Fase tanam paksa yang berlangsung pada 1830 hingga 1900 mencerminkan orientasi tersebut. Setelah politik etis mulai diterapkan pada 1900, kepentingan ekonomi tetap menjadi bagian dari pendekatan kolonial.

PeriodeFase KebijakanFokus yang Disebutkan
1830-1900Tanam paksaEksploitasi ekonomi
Sejak 1900Politik etisPendekatan kolonial berlanjut

Dalam penjelasannya, Reinhart mengutip pandangan Snouck Hurgronje, salah satu pejabat pemerintah kolonial. “Masalah kebudayaan tidak usah dipaksa.
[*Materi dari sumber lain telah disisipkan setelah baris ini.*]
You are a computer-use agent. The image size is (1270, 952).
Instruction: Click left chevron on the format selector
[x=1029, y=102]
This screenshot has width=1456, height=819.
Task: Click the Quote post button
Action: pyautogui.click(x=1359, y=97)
Biarlah bertumbuh dengan sendirinya, tanpa menghilangkan budaya lokal,” ujar Reinhart.

Pandangan itu menggambarkan sikap yang tidak menempatkan perubahan kebudayaan sebagai proyek utama kolonial. Belanda disebut semakin memahami bahwa invasi kebudayaan lain bukan langkah yang baik, terutama setelah politik etis diterapkan.

Warisan Belanda Lebih Banyak Berupa Kata

Pengaruh Belanda tetap hadir dalam bahasa Indonesia melalui kata serapan yang digunakan hingga kini. Kata-kata tersebut menjadi bukti adanya hubungan panjang antara masyarakat lokal dan pemerintahan kolonial.

Istilah BelandaPenggunaan dalam Bahasa Indonesia
gordijngorden
bioscoopbioskop
kantoorkantor

Pola Indonesia berbeda dari wilayah Melayu yang mengalami pengaruh kultural Inggris lebih kuat. Penduduk di Malaysia dan Singapura dikenal lebih fasih berbahasa Inggris karena budaya Barat, termasuk bahasanya, lebih membaur dengan kebudayaan lokal.

Di Indonesia, bahasa Indonesia akhirnya tumbuh menjadi bahasa bersama, sedangkan bahasa Belanda terutama diwariskan melalui kosakata. Kondisi itu menjelaskan mengapa masa kekuasaan Belanda yang panjang tidak berbanding lurus dengan kemampuan masyarakat Indonesia menggunakan bahasanya.